In his lecture "Why Healing Spiritually is Crucial", Christian Science lecturer Ron Ballard points out that God's love for us is unconditional, and unconditional means we don't have to deserve it for the giver to give it. This is in keeping with Jesus saying, "Fear not, little flock; for it is your Father's good pleasure to give you the kingdom." (Luke 12:32)
What's confusing to people is that the Bible, and for that matter Mary Baker Eddy in her writings, talks about sin being punished. But if God loves us then what is the source of the punishment?
For an answer we turn to Jesus parable of the prodigal son, found in the book of Luke, chapter 15. The prodigal, the younger of two sons, went to his father and said in essence that he didn't want to wait until is father was dead; he wanted his inheritance now. The loving father gave it to him and the prodigal took off for another country, where he promptly wasted his inheritance on "riotous living". When he was broke and going hungry, he figured out that if he'd stayed home with his father he'd he wouldn't be hungry and homeless. So he went home with the idea that he'd ask his father to hire him as a servant, and at least he wouldn't go hungry.
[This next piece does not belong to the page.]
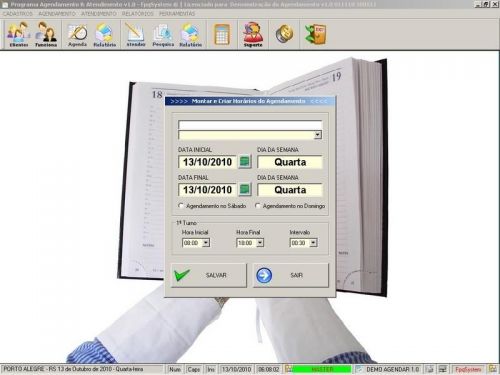
Task: Click the calculator icon in toolbar
Action: point(222,34)
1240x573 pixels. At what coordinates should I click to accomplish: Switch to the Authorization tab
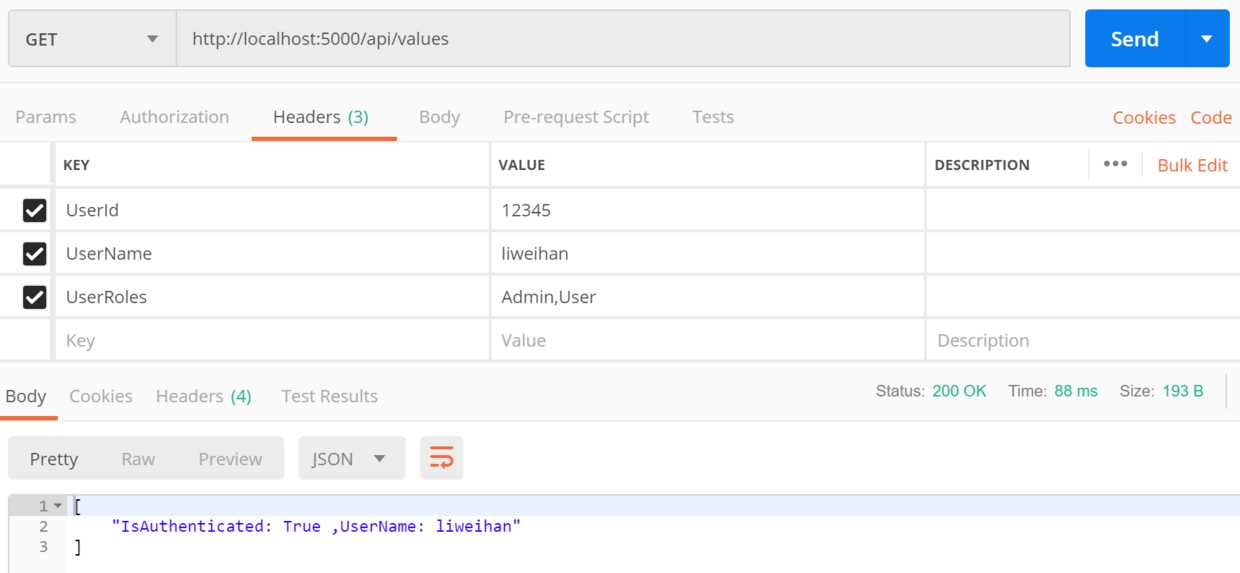174,117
But, as you probably know, his father took him back and forgave him. Through this parable Jesus illustraited God's love for us.
It wasn't the father that made the prodigal go hungry. It was his own foolish, selfish behavior. But he went hungry until he returned to the father.
In Science and Health with Key to the Scriptures, Mary Baker Eddy wrote repeatedly about the "belief in sin". On page 497 she gives as one of the tenants of Christian Science, "We acknowledge God's forgiveness of sin in the destruction of sin and the spiritual understanding that casts out evil as unreal. But the belief in sin is punished so long as the belief lasts."
In an online discussion (where I use a screen alias), someone asked what the source of the punishment was if it wasn't God. I responded by saying, "The belief in playing in a cactus patch is punished so long as one plays in the cactus patch... but God never made the cactus patch, so he's not responsible for the thorns.